Regarding the difference between his own style and that of Joyce, Beckett noted:
I realised that Joyce had gone as far as one could in the direction of knowing more, [being] in control of one’s material. He was always adding to it; you only have to look at his proofs to see that. I realised that my own way was in impoverishment, in lack of knowledge and in taking away, in subtracting rather than adding.54
Beckett’s distinction also describes the essential difference between the literary paths of Cronin and O’Nolan and throws up a further parallel in that just as Beckett’s Irish biographer knew well his subject, O’Nolan as a kindred, playful spirit walked a similar path to Joyce. Funny then that O’Nolan was so incensed by the idea that James Joyce might have used Stanislaus as a biographical avatar.
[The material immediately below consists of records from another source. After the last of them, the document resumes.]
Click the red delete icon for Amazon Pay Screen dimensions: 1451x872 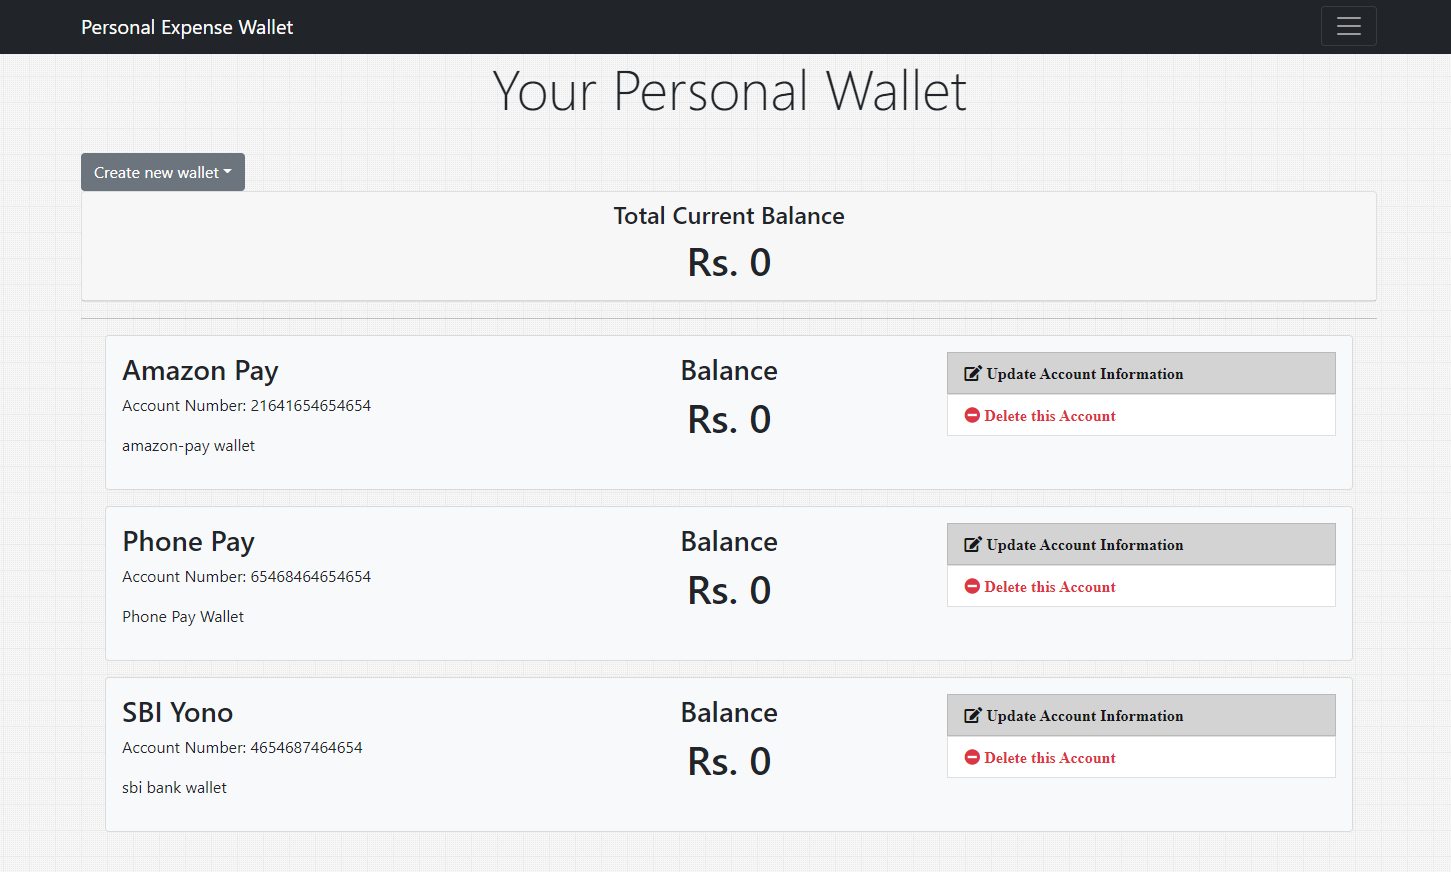pos(972,416)
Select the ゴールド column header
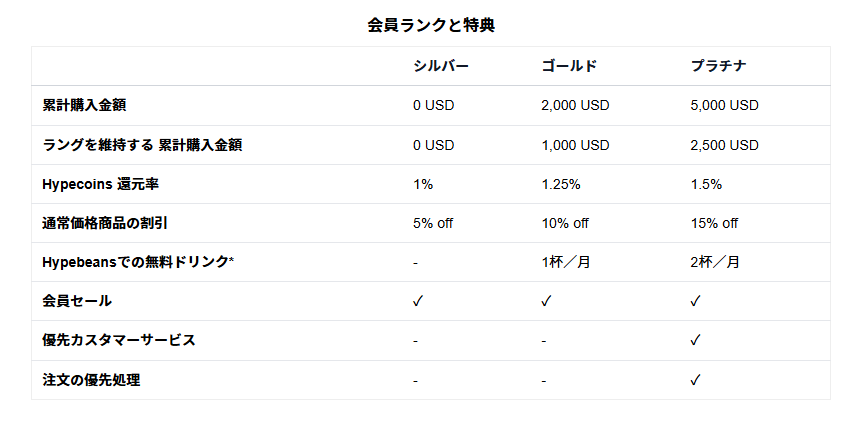 pyautogui.click(x=569, y=66)
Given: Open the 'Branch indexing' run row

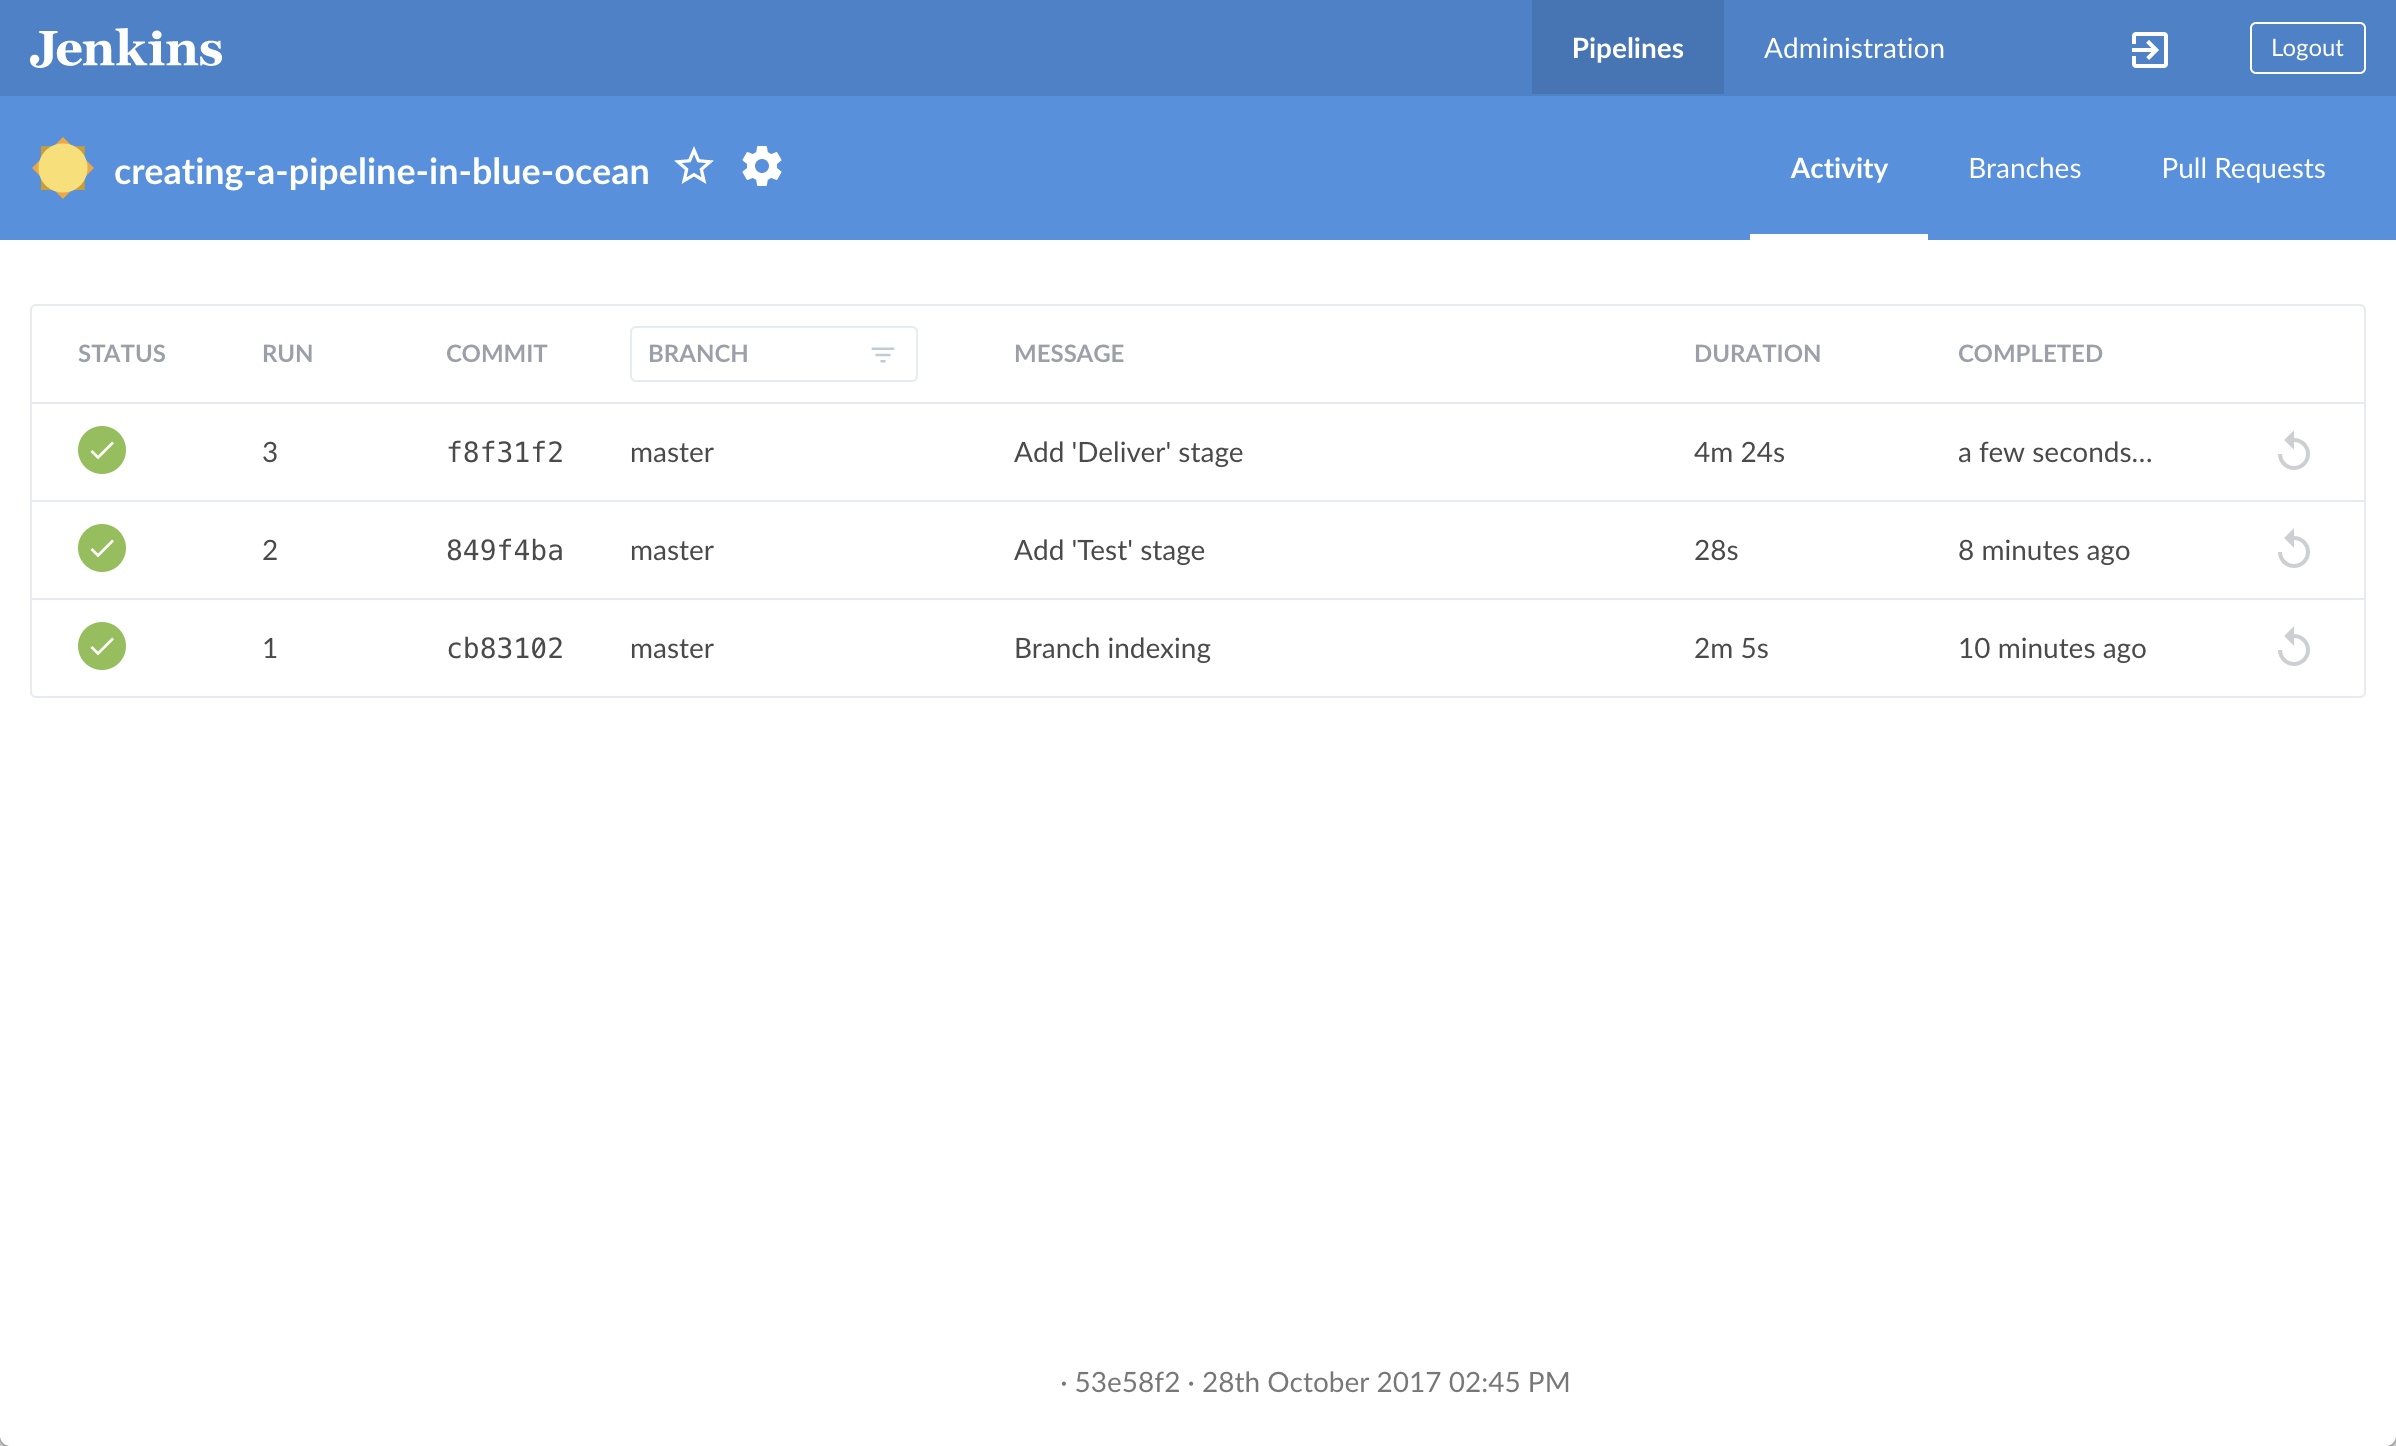Looking at the screenshot, I should point(1112,648).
Encountering The Dublin Diary of Stanislaus Joyce in August 1962, O’Nolan wrote to Niall Montgomery: ‘I can’t say outright that the “diary” is bogus but can in sorrow (and in sham sympathy with the editors and publrs.) suggest it is an imposture.’55 His reasoning was as follows:
The supreme argument for holding that this diary is a phoney resides in the fact that Stannie regards JAJ as a ‘genius’ (although elsewhere a drunken toucher) before JAJ had written anything except items of the awful Chamber Music which prove, if anything, that he was a complete ballox.56
However, O’Nolan then finishes his tirade against the authenticity of Stanislaus’s composition by noting ‘I’d say he writes [it] down and gravely presents it from time to time for grave inspection of JAJ,’57 and in the double use of ‘gravely’ and ‘grave’ mimics how Joyce employs the same adverb twice on the opening page of Ulysses. In nodding to Joyce’s talent while decrying the possibility of a pseudo-author at work in Stanislaus’s memoir — even as he himself profitably engages in producing pseudo-narrators all of the time — O’Nolan is doing as he always does: adding, shape-shifting, proliferating. It is a hard act for scholars to follow, and perhaps an impossible one to exhaust.
The author has no competing interests to declare.